* **Set task**: Copy each of the items below word for word, leaving out the pictures.

* **Source material**:
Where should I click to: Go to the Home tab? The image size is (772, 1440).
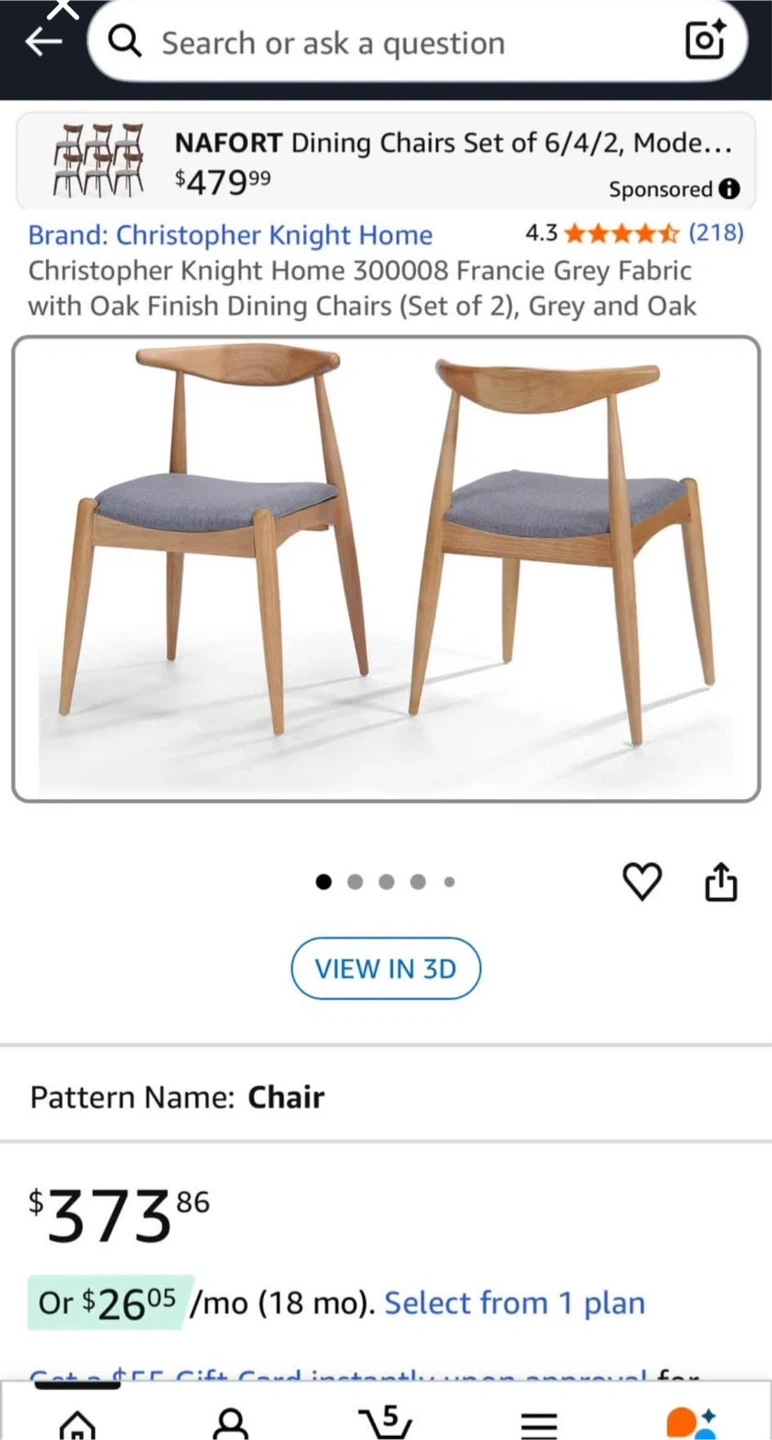tap(78, 1422)
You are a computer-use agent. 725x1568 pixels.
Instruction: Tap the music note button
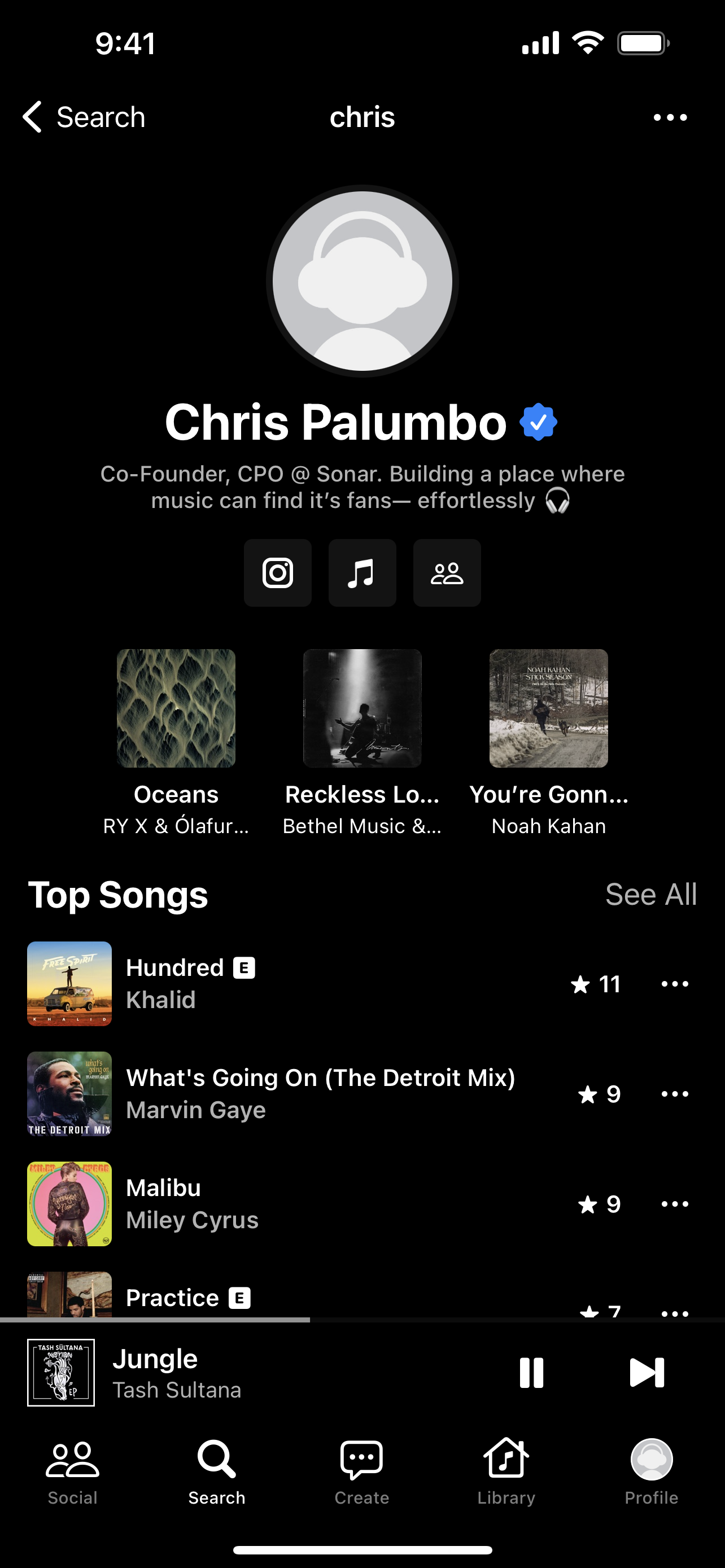[x=362, y=573]
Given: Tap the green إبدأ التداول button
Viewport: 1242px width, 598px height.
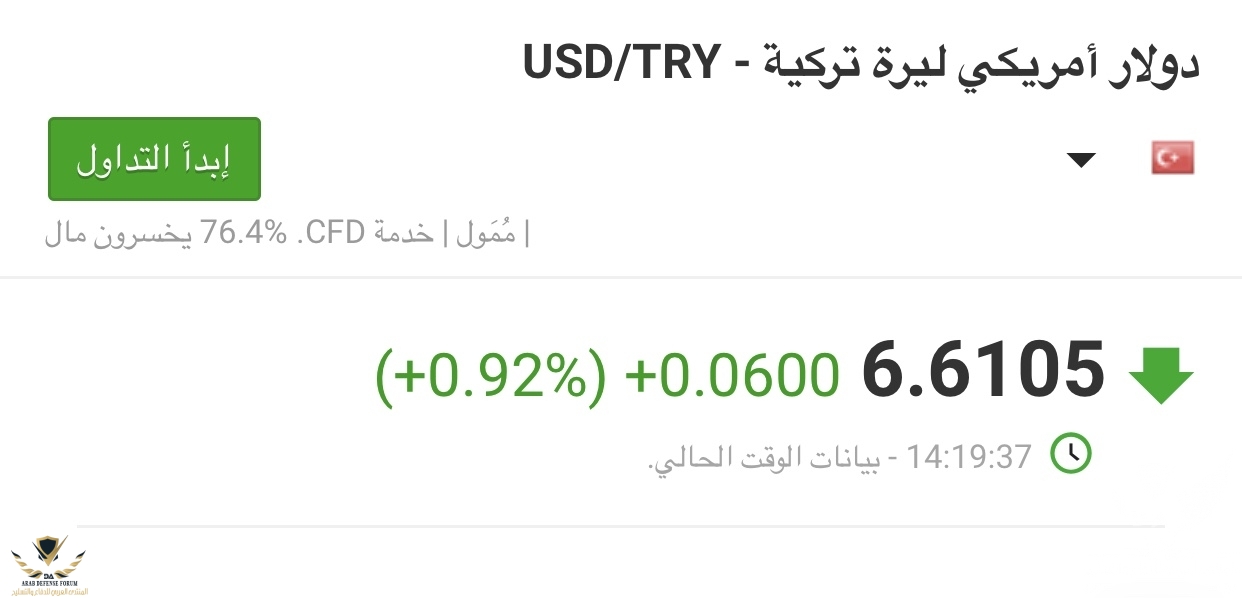Looking at the screenshot, I should 154,159.
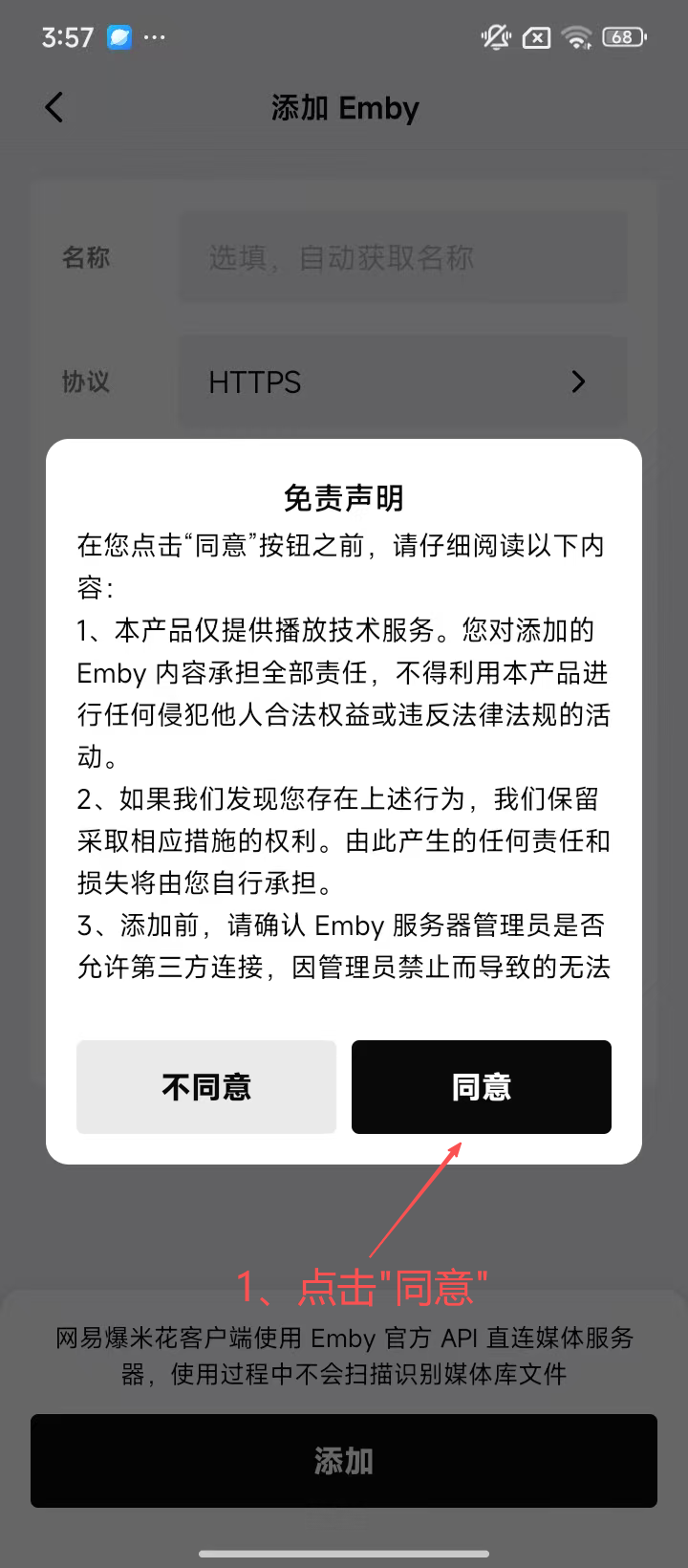Tap the HTTPS protocol value
The width and height of the screenshot is (688, 1568).
pos(254,381)
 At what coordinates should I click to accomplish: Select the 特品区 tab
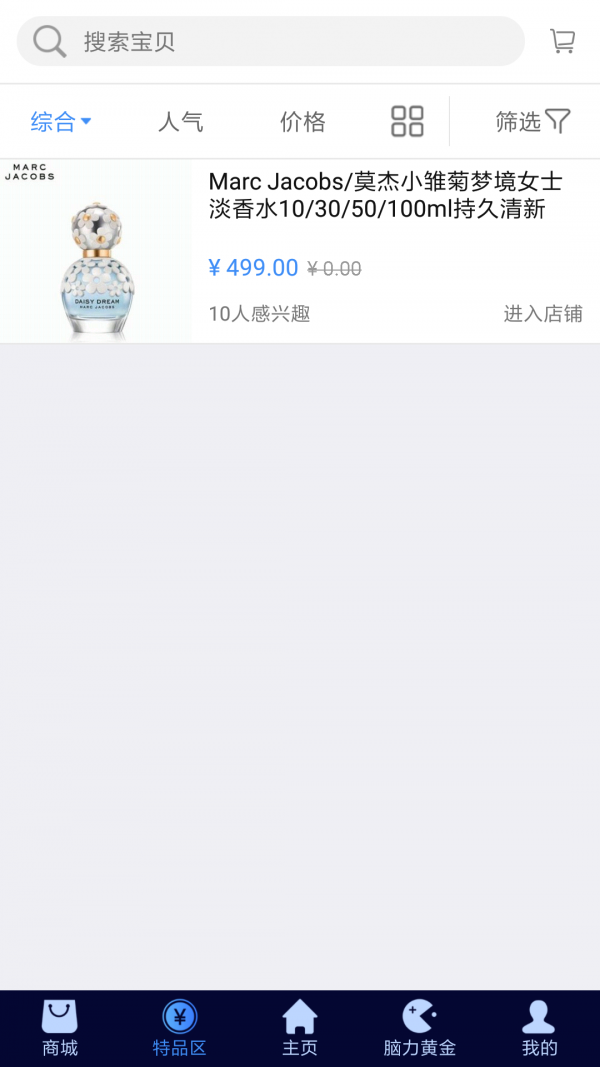tap(180, 1028)
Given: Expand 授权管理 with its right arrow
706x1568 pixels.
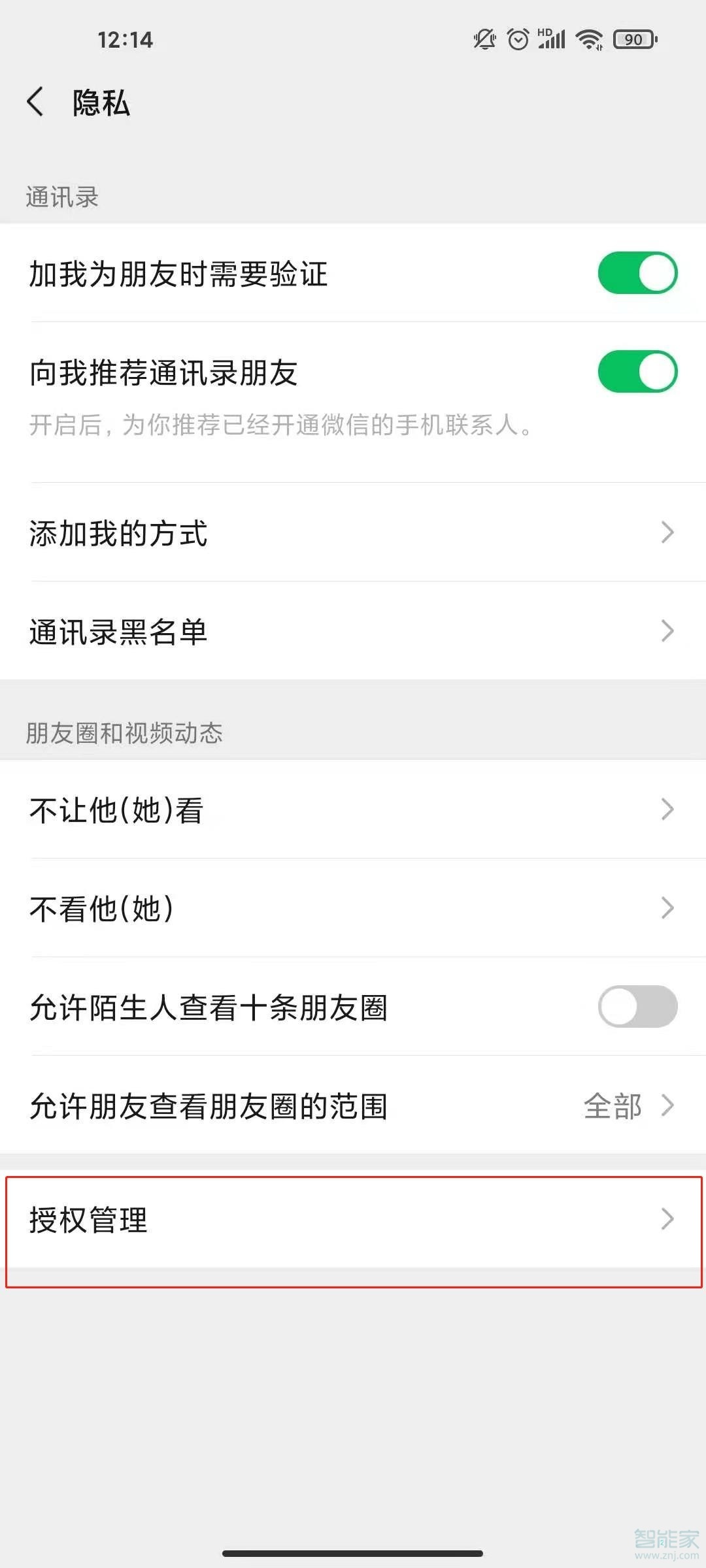Looking at the screenshot, I should coord(667,1218).
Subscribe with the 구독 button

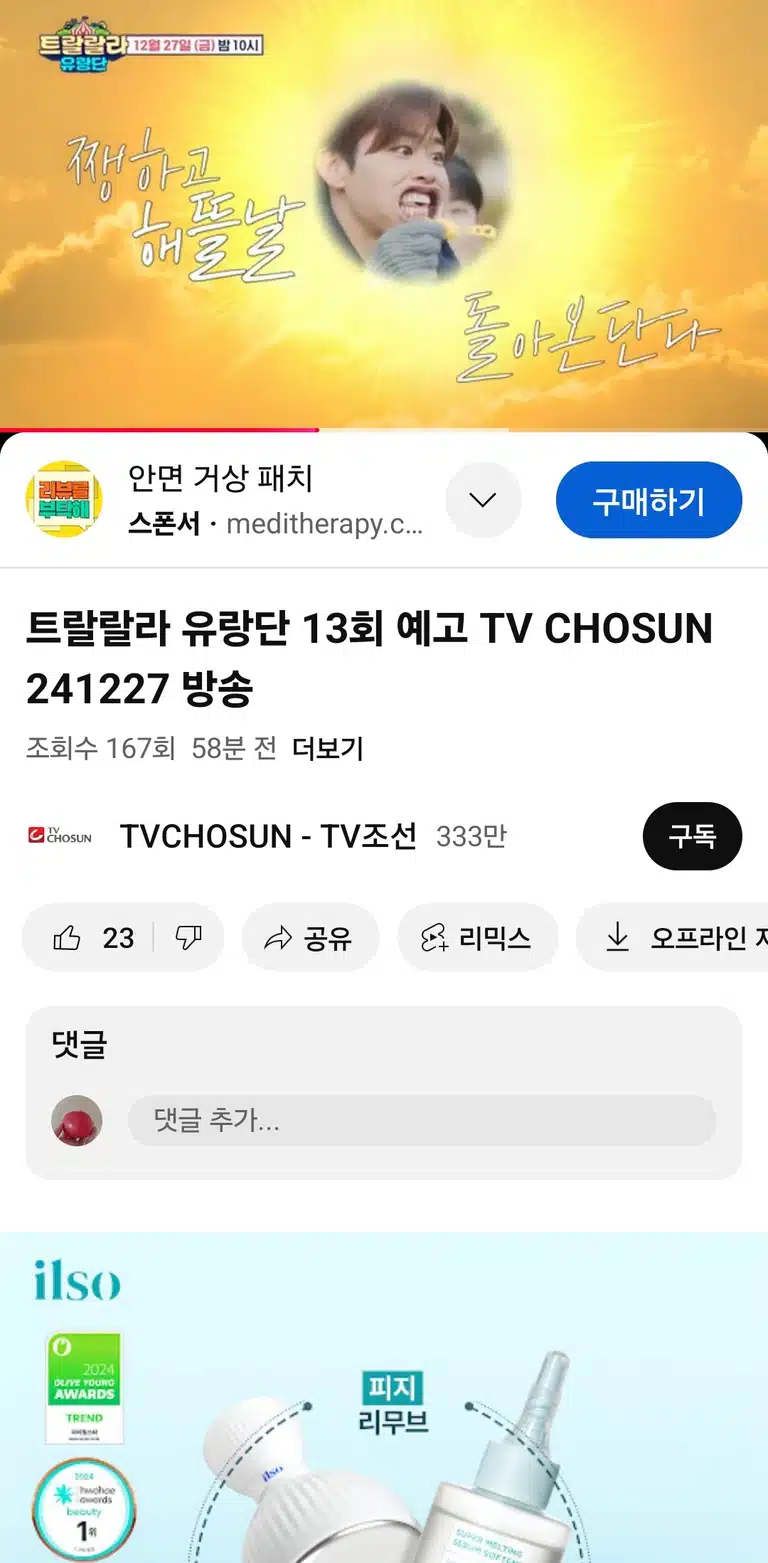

* **Finished exercise**:
Where should I click to: Go to the Home tab? The image size is (772, 1440).
tap(78, 1422)
You are a computer-use agent. 725x1568 pixels.
Instruction: Tap the music note button
[x=362, y=573]
Given: Tap the green إبدأ التداول button
Viewport: 1242px width, 598px height.
Looking at the screenshot, I should 154,159.
Tap the HTTPS protocol value
The width and height of the screenshot is (688, 1568).
pos(254,381)
 At what coordinates should I click to accomplish: Select the 特品区 tab
tap(180, 1028)
Given: Expand 授权管理 with its right arrow
706x1568 pixels.
Looking at the screenshot, I should coord(667,1218).
Subscribe with the 구독 button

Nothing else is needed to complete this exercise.